= 1984 European Athletics Indoor Championships – Women's 200 metres =

Women's sprint championship

The women's 200 metres event at the 1984 European Athletics Indoor Championships was held on 3 and 4 March.

==Medalists==

| Gold | Silver | Bronze |
|---|---|---|
| Jarmila Kratochvílová Czechoslovakia | Marie-Christine Cazier France | Olga Antonova Soviet Union |

==Results==
===Heats===
The winner of each heat (Q) and the next 4 fastest (q) qualified for the semifinals.

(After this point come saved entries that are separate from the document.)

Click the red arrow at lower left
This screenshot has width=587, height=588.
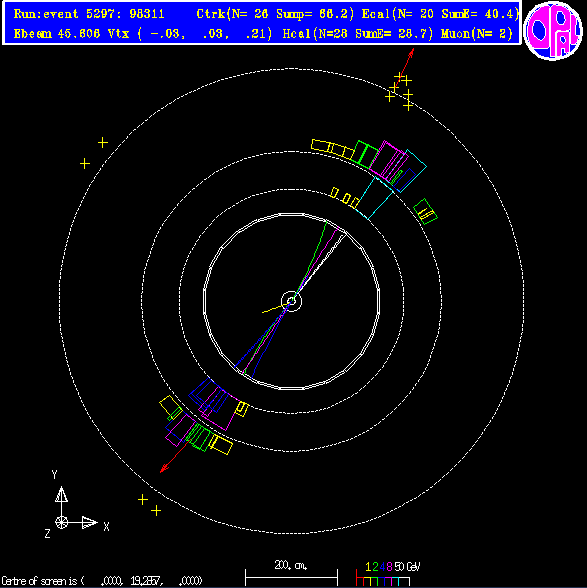click(174, 456)
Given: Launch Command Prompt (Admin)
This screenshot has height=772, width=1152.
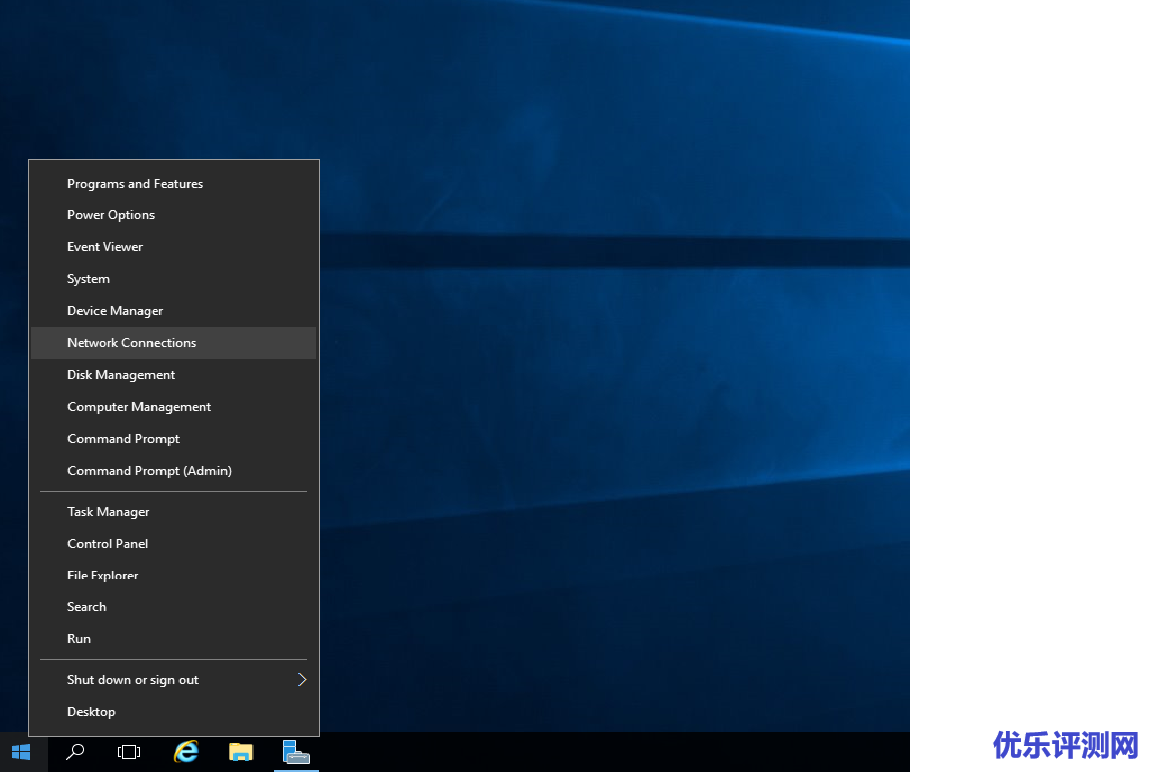Looking at the screenshot, I should pyautogui.click(x=149, y=471).
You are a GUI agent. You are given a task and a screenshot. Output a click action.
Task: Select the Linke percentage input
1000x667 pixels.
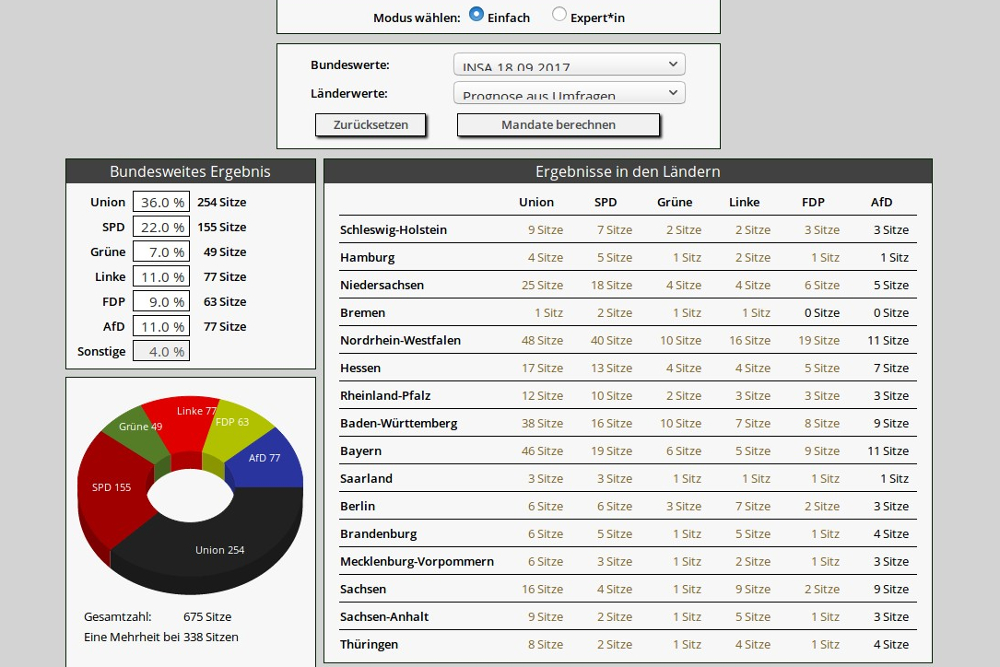[x=161, y=277]
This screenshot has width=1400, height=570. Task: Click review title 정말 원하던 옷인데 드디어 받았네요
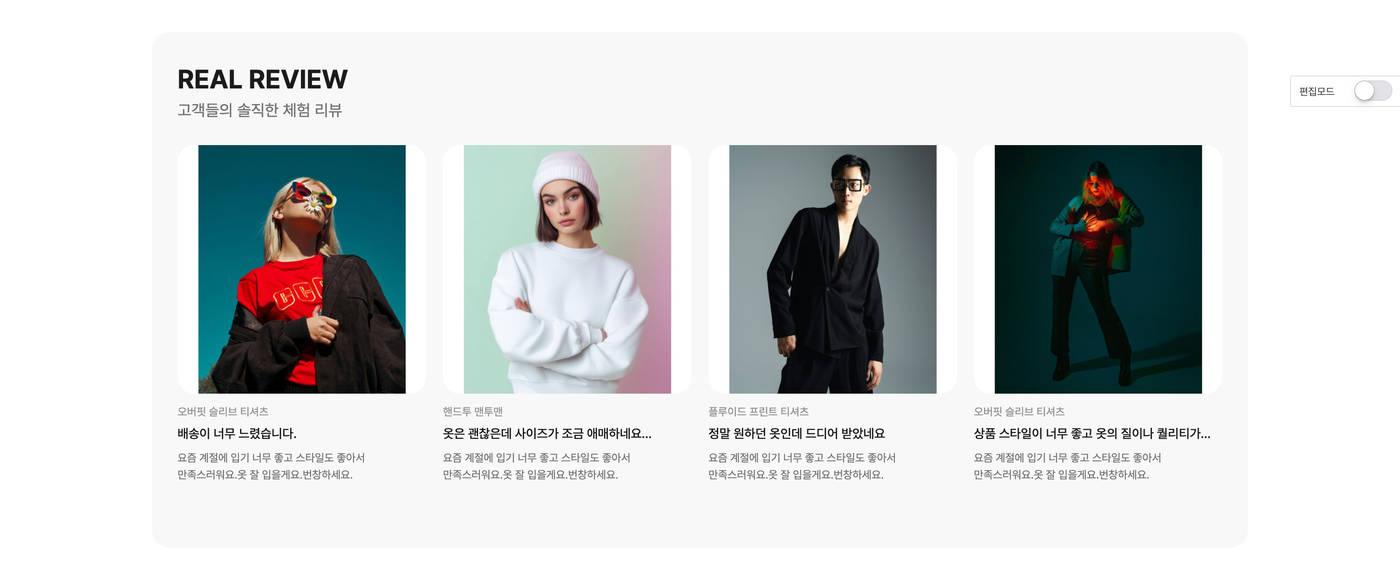click(x=797, y=434)
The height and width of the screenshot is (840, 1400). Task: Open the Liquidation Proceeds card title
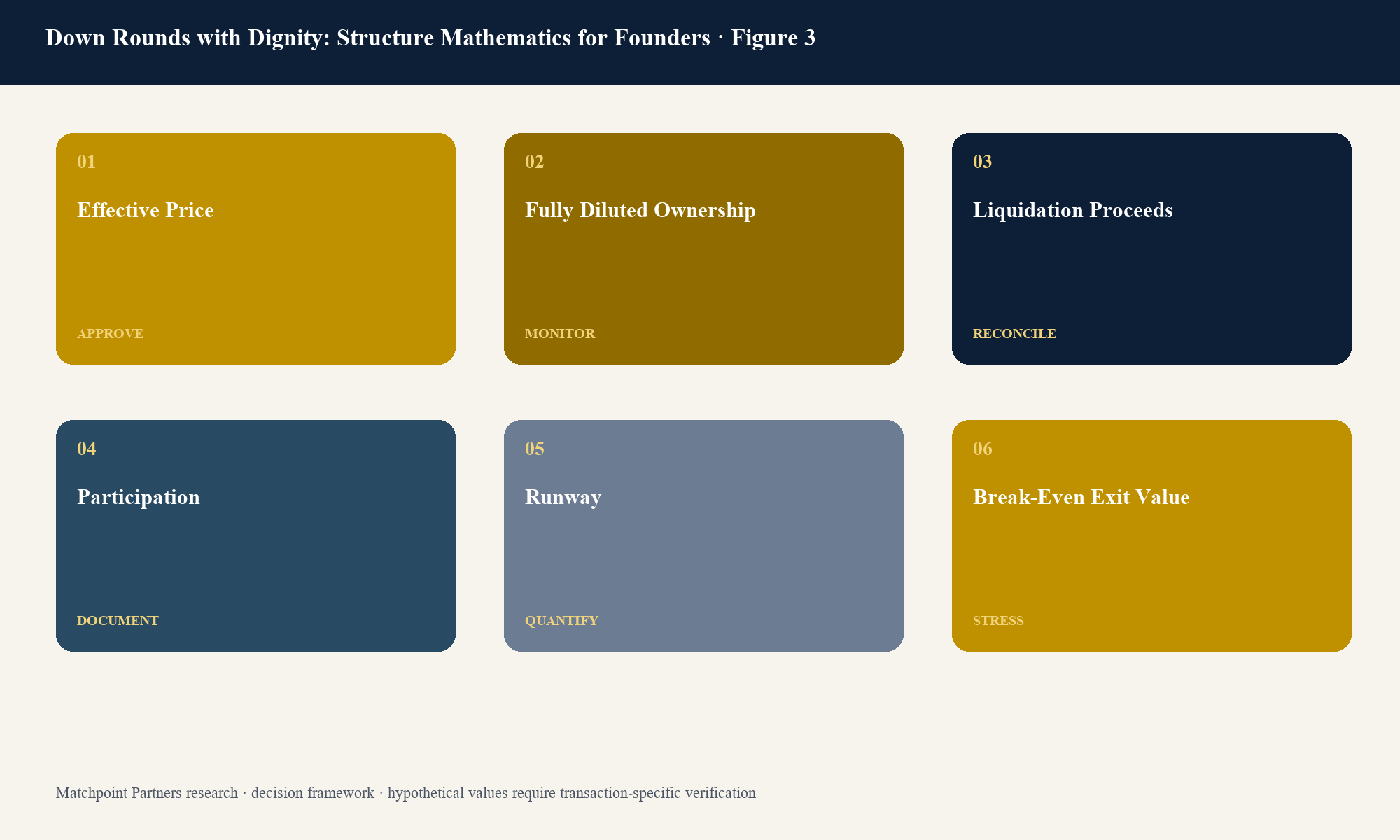click(1073, 210)
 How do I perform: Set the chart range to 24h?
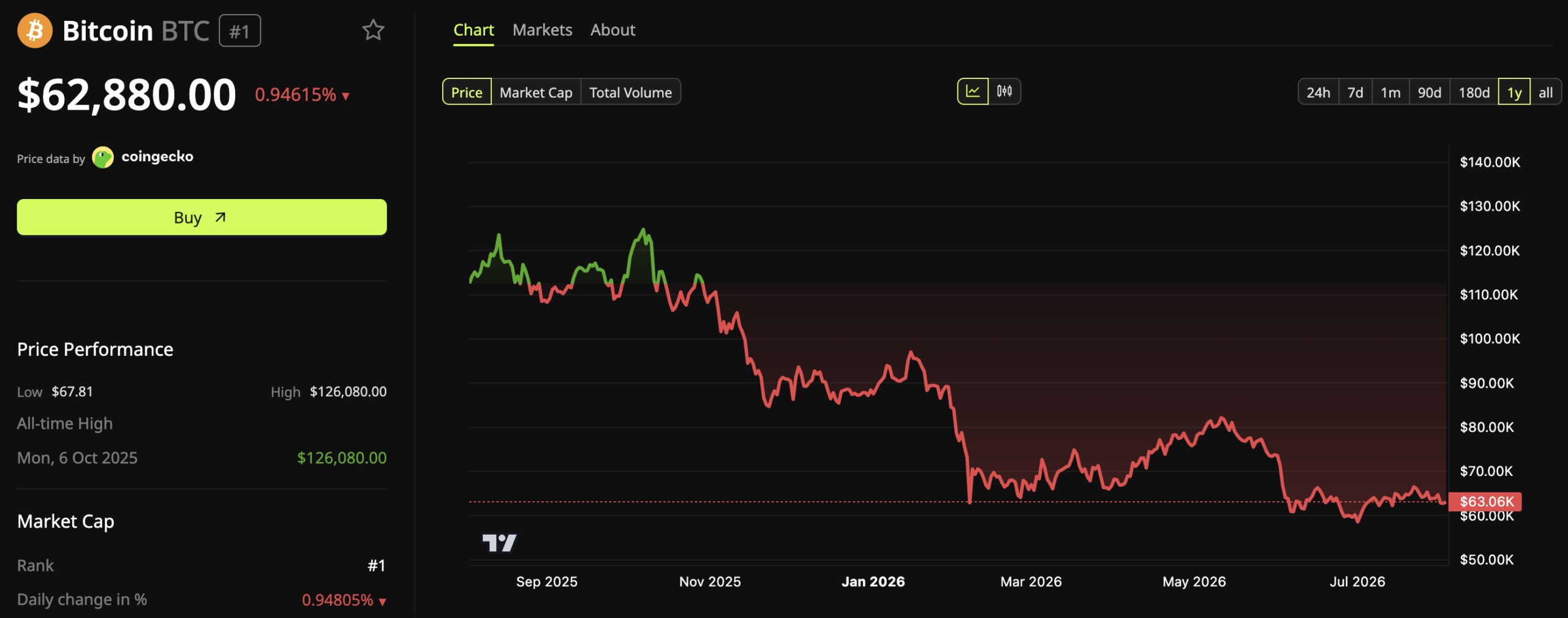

| Rank | Heat | Name | Nationality | Time | Notes |
|---|---|---|---|---|---|
| 1 | 2 | Jarmila Kratochvílová | Czechoslovakia | 23.63 | Q |
| 2 | 4 | Ewa Kasprzyk | Poland | 23.65 | Q |
| 3 | 2 | Olga Antonova | Soviet Union | 23.66 | q |
| 4 | 3 | Marie-Christine Cazier | France | 23.98 | Q |
| 5 | 4 | Els Vader | Netherlands | 24.05 | q |
| 6 | 3 | Elżbieta Woźniak | Poland | 24.13 | q |
| 7 | 4 | Stepanka Sokolová | Czechoslovakia | 24.18 | q |
| 8 | 1 | Semra Aksu | Turkey | 24.52 | Q |
| 9 | 2 | Elizabet Pantazis | Greece | 24.59 |  |
| 10 | 1 | Anelia Nuneva | Bulgaria | 24.69 |  |
| 11 | 3 | Susanna Bergman | Sweden | 24.77 |  |
| 12 | 3 | Sibel Tercan | Turkey | 25.18 |  |
| 13 | 1 | Pia Engström | Sweden | 25.19 |  |

===Semifinals===
First 2 from each semifinal qualified directly (Q) for the final.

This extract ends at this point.